Dataset entries
⟨
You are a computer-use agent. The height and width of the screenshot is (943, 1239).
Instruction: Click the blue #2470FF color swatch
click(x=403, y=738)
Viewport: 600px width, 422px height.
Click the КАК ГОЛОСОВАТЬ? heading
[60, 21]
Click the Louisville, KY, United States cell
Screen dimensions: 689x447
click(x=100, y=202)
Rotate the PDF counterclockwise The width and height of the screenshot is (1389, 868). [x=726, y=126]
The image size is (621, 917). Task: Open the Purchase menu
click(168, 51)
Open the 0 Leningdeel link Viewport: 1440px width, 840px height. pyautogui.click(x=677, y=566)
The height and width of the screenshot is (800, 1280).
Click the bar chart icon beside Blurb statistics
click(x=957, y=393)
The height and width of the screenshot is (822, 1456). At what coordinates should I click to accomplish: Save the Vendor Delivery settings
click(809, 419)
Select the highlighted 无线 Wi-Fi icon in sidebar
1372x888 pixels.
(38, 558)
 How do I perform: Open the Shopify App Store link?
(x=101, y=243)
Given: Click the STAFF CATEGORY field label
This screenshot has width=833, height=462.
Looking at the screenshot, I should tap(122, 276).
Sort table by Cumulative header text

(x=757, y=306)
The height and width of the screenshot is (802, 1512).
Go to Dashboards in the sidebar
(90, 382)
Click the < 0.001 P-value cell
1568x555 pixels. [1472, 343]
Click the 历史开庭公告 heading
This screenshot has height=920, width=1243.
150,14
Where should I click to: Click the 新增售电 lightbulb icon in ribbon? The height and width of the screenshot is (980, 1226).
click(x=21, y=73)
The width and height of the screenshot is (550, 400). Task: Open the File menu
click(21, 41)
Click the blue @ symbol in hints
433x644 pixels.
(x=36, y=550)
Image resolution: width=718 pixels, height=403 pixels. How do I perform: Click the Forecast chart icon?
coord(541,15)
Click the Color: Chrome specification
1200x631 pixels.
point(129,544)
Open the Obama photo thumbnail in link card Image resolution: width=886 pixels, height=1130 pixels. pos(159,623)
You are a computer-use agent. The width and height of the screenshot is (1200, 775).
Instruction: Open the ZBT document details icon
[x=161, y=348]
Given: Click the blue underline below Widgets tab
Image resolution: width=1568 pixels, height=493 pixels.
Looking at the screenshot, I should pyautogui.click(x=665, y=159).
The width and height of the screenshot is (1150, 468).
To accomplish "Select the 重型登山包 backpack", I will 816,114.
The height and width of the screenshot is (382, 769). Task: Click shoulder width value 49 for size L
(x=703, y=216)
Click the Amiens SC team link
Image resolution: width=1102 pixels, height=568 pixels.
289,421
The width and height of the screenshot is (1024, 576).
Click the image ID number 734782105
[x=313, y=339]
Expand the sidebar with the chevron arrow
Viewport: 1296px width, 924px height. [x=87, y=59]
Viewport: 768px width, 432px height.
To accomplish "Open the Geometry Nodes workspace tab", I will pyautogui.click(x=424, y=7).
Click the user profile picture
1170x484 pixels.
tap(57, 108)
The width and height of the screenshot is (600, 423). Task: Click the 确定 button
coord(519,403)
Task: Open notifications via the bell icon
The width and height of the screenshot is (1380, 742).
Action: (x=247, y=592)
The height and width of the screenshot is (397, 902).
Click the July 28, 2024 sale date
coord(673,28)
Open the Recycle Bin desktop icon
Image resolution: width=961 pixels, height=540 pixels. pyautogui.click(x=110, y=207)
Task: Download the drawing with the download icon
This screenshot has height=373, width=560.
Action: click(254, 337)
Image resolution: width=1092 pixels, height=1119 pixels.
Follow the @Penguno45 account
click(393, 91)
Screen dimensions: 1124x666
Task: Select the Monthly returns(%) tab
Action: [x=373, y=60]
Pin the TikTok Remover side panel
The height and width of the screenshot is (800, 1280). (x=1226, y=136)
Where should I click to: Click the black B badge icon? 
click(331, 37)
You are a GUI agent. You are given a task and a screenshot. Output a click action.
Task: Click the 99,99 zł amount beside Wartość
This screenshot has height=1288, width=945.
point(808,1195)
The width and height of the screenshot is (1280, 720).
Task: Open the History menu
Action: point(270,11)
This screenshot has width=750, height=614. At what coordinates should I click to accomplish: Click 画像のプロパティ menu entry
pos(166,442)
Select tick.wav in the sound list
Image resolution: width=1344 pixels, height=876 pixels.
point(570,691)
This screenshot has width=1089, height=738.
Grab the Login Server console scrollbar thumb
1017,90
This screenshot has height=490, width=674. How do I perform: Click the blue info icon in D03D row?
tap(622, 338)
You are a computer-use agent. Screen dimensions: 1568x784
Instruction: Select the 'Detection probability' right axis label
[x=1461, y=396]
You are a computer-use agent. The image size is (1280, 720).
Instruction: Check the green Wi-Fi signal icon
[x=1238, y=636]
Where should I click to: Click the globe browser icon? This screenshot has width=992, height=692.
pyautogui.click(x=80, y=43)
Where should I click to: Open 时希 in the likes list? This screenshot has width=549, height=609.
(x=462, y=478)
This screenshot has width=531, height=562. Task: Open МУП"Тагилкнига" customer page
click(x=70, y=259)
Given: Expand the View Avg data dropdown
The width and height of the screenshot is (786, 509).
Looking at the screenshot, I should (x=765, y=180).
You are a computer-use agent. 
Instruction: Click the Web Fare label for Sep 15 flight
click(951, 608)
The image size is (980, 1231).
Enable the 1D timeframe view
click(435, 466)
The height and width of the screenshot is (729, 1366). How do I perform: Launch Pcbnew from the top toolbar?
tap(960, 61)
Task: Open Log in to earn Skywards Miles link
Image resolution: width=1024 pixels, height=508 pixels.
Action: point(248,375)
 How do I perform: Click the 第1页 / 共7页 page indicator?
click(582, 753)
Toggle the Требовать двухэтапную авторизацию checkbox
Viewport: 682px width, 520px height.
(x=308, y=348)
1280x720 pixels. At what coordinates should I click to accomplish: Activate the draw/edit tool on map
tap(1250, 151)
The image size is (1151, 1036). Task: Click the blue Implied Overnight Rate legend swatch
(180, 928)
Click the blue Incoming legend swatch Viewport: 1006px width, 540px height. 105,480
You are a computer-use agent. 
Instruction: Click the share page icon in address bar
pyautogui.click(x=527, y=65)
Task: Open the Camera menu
⟩
- **Try it**
Your output should be the lines from the one with "Toggle the Требовать" through the last line of the entries above, copied exactly and nothing more.

- **Response to this task**
Toggle the Требовать двухэтапную авторизацию checkbox
Viewport: 682px width, 520px height.
(x=308, y=348)
1280x720 pixels. At what coordinates should I click to accomplish: Activate the draw/edit tool on map
tap(1250, 151)
The image size is (1151, 1036). Task: Click the blue Implied Overnight Rate legend swatch
(180, 928)
Click the blue Incoming legend swatch Viewport: 1006px width, 540px height. 105,480
You are a computer-use agent. 
Instruction: Click the share page icon in address bar
pyautogui.click(x=527, y=65)
Task: Open the Camera menu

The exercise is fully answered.